Adapté de la bande dessinée du même nom, archi-célèbre au Luxembourg, le film est plus qu’une simple transposition des aventures de Superjhemp créées entre 1988 et 2014 par Roger Leiner et Lucien Czuga. Reprenant les personnages d’origine, le réalisateur Félix Koch les déplace dans le temps, et nous offre un surhomme fatigué, en pleine crise de la cinquantaine. Depuis plusieurs années, il se tient à distance de son arme secrète, sa potion magique, le Kachkeis, la spécialité fromagère du pays. Anti-héros total, il est brimé par ses supérieurs comme par sa famille. On en vient à douter de ses pouvoirs, et de sa santé mentale.
Quelque part entre le Superdupont de Gotlib et le Zebraman de Takashi Miike, cette histoire de superhéros décalé, parodie outrée des classiques du genre, nous offre avant tout une vision tendrement satirique du Luxembourg. Le Grand-Duché est ici transformé en Petit-Duché, mais on y reconnait sans peine le pays, ses traditions, ses paysages, sa langue et son humour étrange. (BD)

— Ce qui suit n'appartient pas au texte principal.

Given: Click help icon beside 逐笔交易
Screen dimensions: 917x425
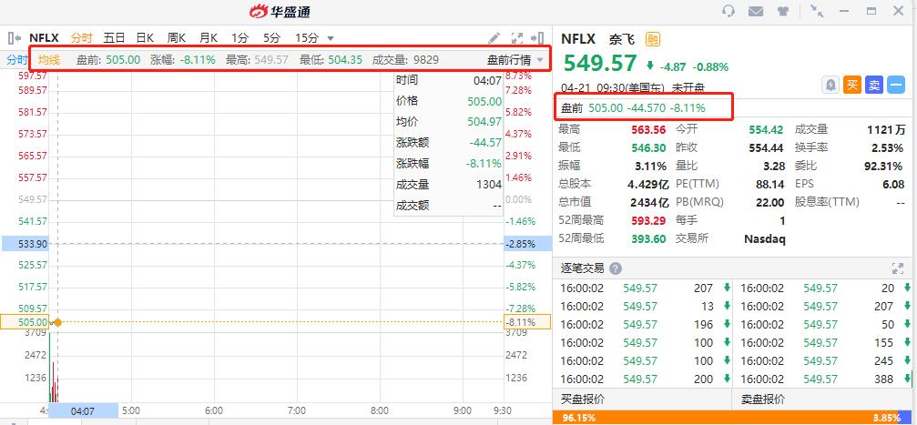Looking at the screenshot, I should click(616, 268).
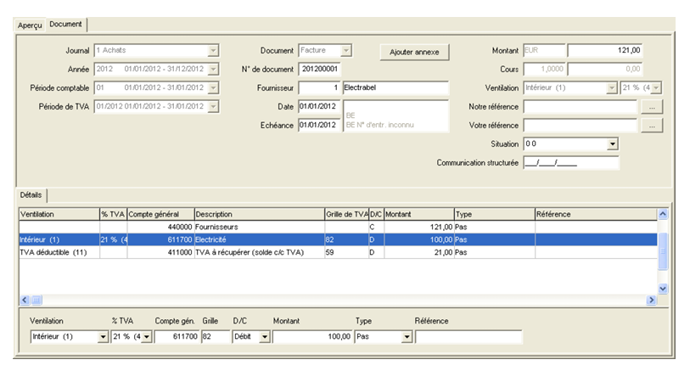Select the Détails tab
Viewport: 690px width, 371px height.
(x=31, y=195)
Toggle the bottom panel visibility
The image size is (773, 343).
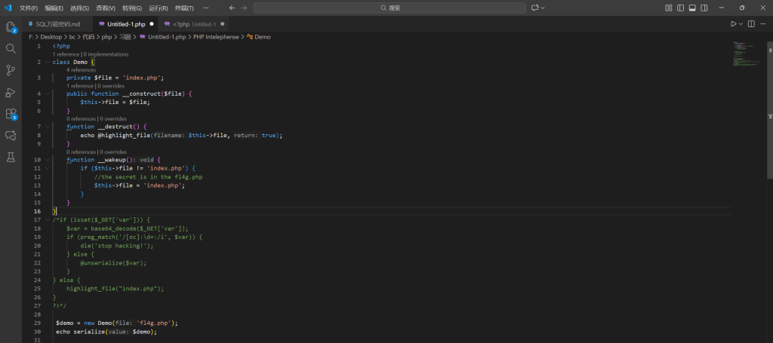tap(691, 8)
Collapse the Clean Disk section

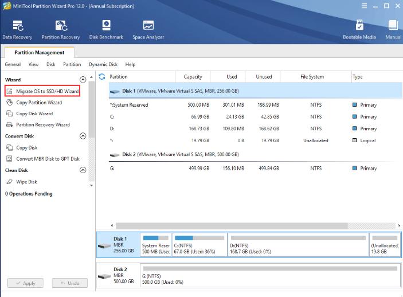(x=83, y=170)
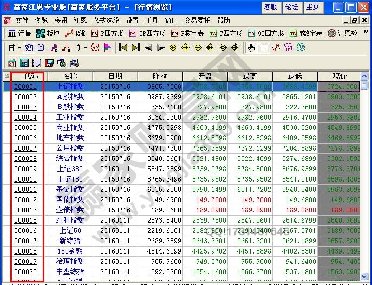Screen dimensions: 372x285
Task: Toggle the pressed quote list view button
Action: coord(28,48)
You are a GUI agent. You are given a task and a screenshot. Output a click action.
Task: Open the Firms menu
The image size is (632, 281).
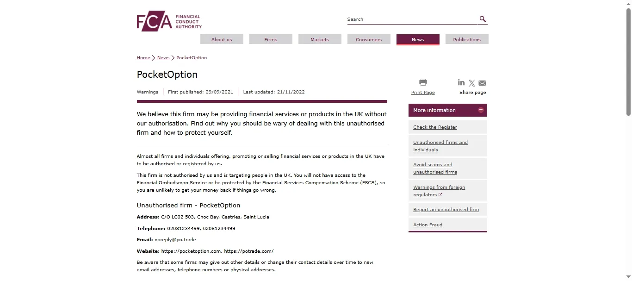(x=271, y=39)
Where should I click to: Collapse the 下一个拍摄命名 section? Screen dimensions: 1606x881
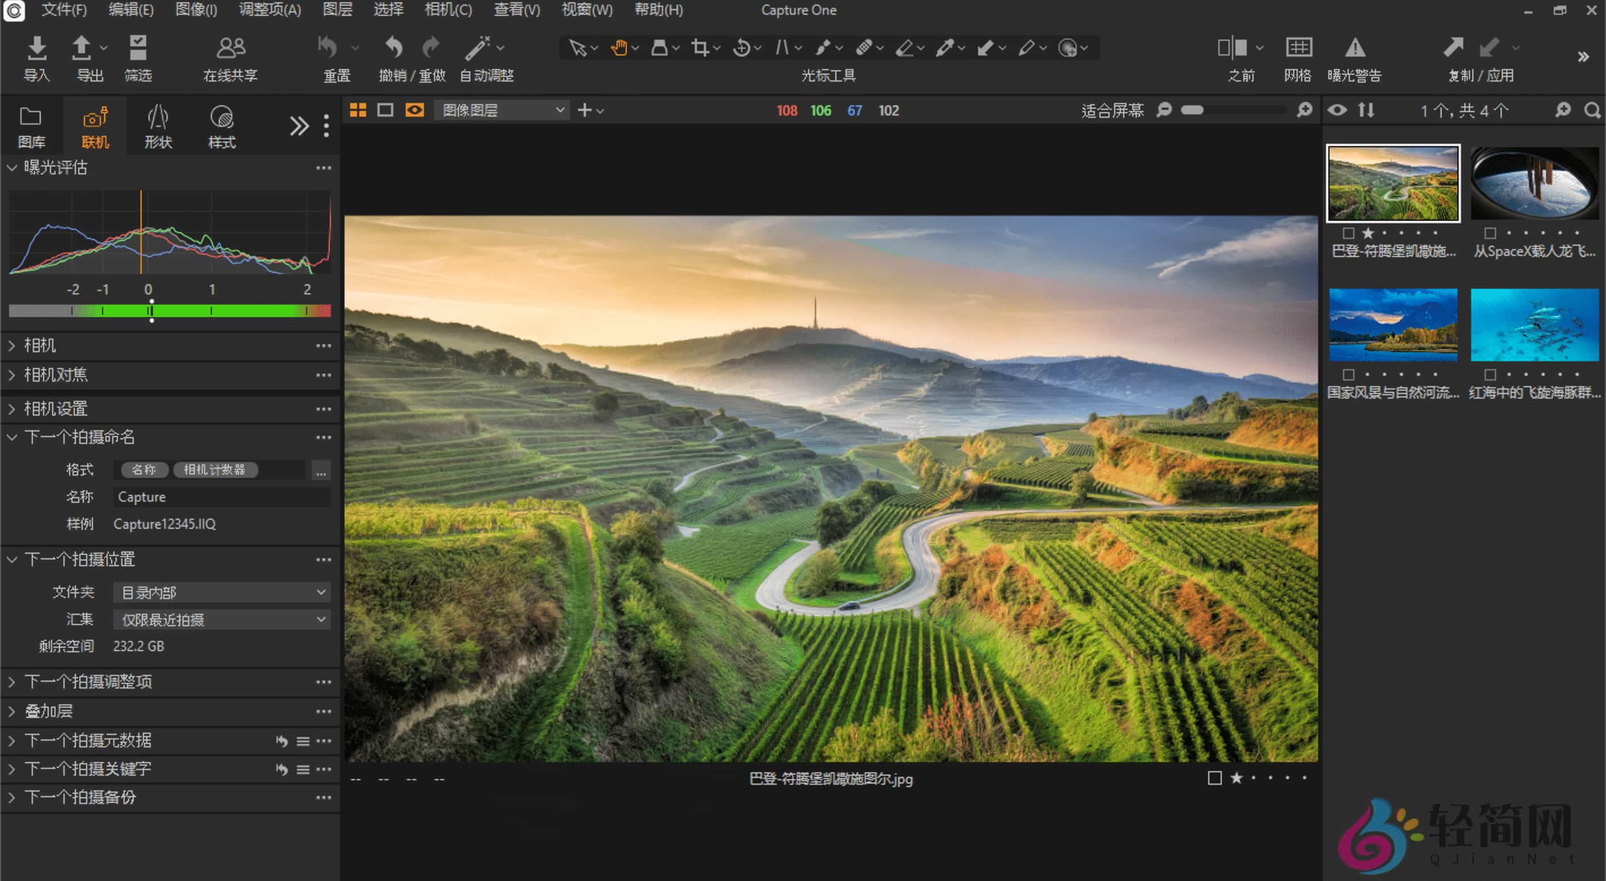pos(11,437)
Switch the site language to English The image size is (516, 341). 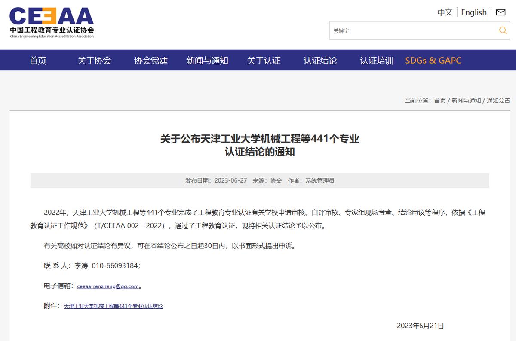(x=473, y=12)
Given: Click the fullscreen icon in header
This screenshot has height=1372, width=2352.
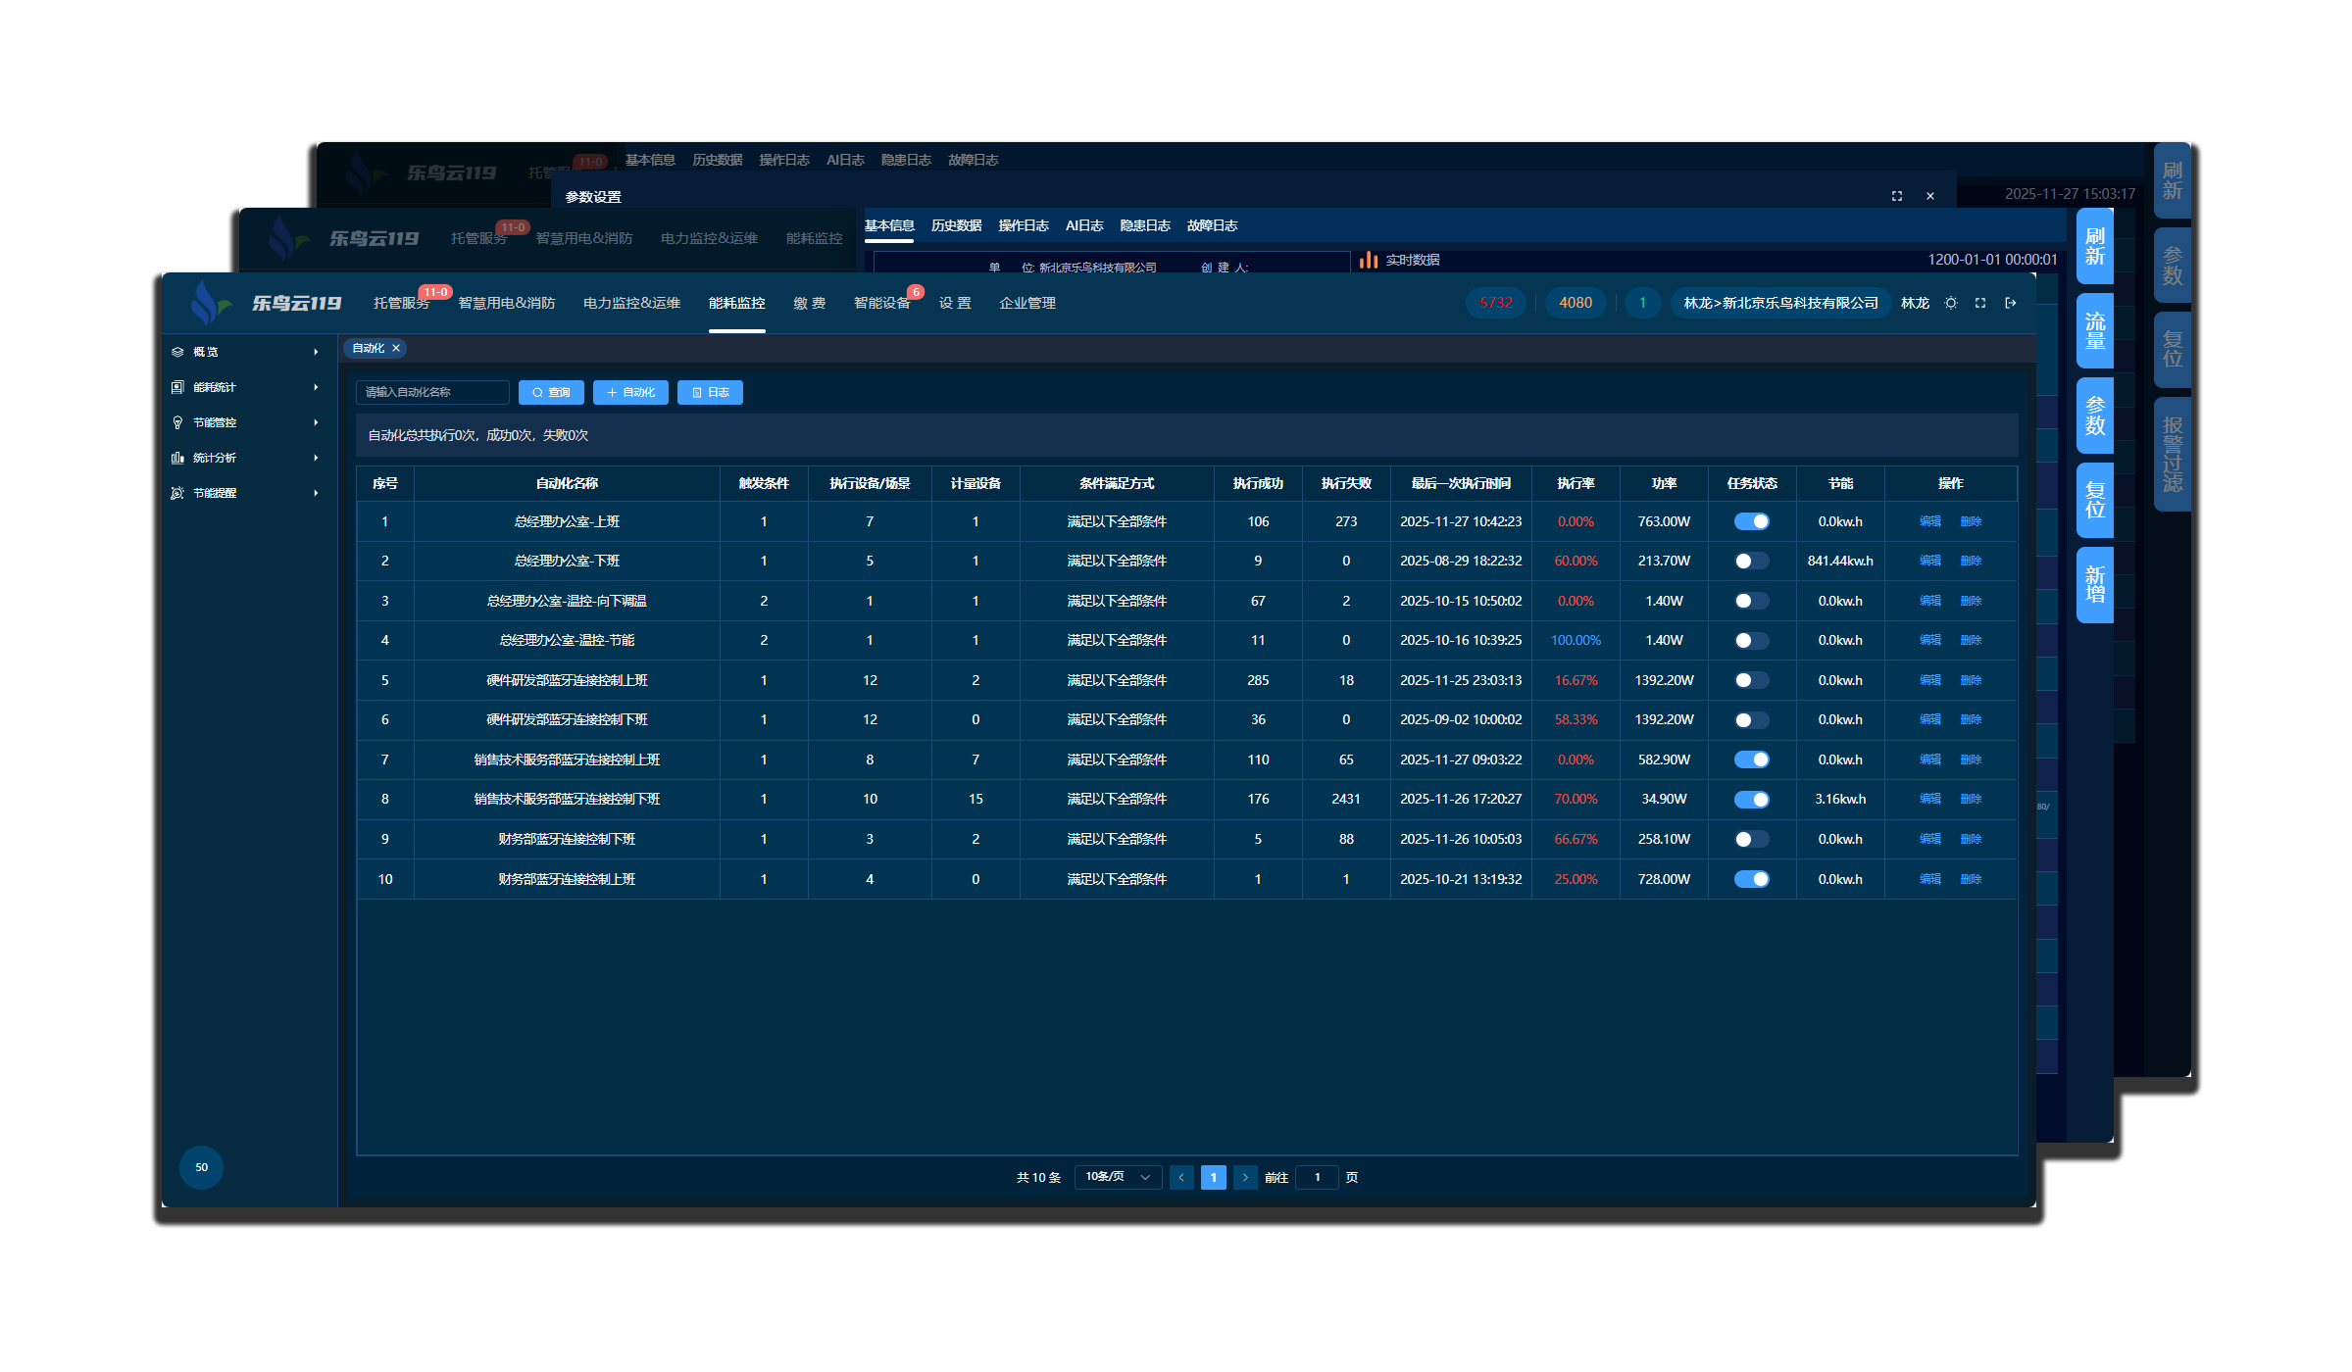Looking at the screenshot, I should tap(1980, 303).
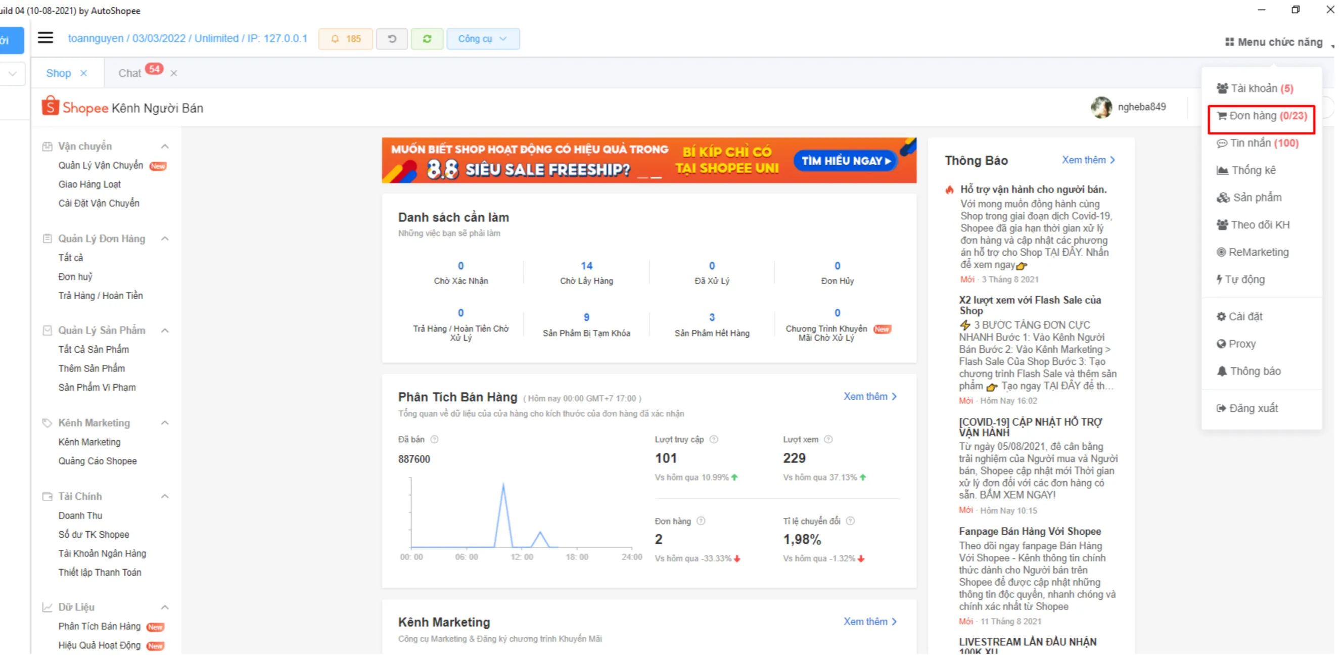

Quentin Dupieux : Réalité (2014)
Comédie flirtant avec les codes du thriller – notamment par une bande originale électro-lancinante composée par Quentin Dupieux lui-même – Réalité relate les difficultés d’un aspirant cinéaste à contenter les caprices d’un producteur aussi cupide que sadique. En cela, l’œuvre pose un regard critique sur l’industrie du cinéma et, avec la légèreté caractéristique de son réalisateur, tourne en ridicule l’entre-soi du milieu et sa promptitude à s’auto-congratuler. Le postulat de départ ne manque pas de retenir l’attention : le film dans le film sera financé pour autant qu’un être humain souffre et que son calvaire soit convaincant. Partant de là, le récit patauge plus qu’il ne progresse, tant il semble écrit à mesure qu’il est porté à l’écran. Employé pour élargir le champ des possibles, l’onirisme est le lieu où se croisent toutes les strates du scénario et où, dans le même temps, il sème le spectateur en brouillant les pistes. Pour le moins conventionnelle, la double mise en abyme proposée en guise de dénouement achève de faire de Réalité un autre brouillon au potentiel inexploité. (SD)
Stefan Ruzowitzky : Les Faussaires (Die Fälscher) (2007)
Juif allemand d’origine slovaque, Salomon Sorowitsch est un faussaire de talent qui mène grand train avant son arrestation par la Gestapo à la fin des années 1930. Interné au camp de concentration de Sachsenhausen, il est enfermé dans une enceinte spéciale coupée du reste du camp avec d’anciens illustrateurs, imprimeurs, typographes et responsables de banques. Tous sont regroupés dans le cadre de l’ultrasecrète Opération Bernhard visant à déréguler le système monétaire anglais puis américain par l’injection massive de fausse monnaie élaborée et produite par ces faussaires sous l’égide de la SS. Plus que la dimension technique proprement dite, Stefan Ruzowitzky ausculte dans son film les deux attitudes de ces détenus exceptionnellement choyés par leurs bourreaux en termes de nourriture et de conditions de détention. Celle qui, au nom de leur survie (ou plutôt du temps de vie gagné), les conduit à satisfaire aux exigences de leurs maîtres. Et celle qui consiste à retarder voire à délibérément saboter un ou plusieurs maillons de la chaine de faux-monnayage. Tenté, en début de détention, par une collaboration active, Sorowitsch y fera l’expérience de la solidarité humaine. (YH)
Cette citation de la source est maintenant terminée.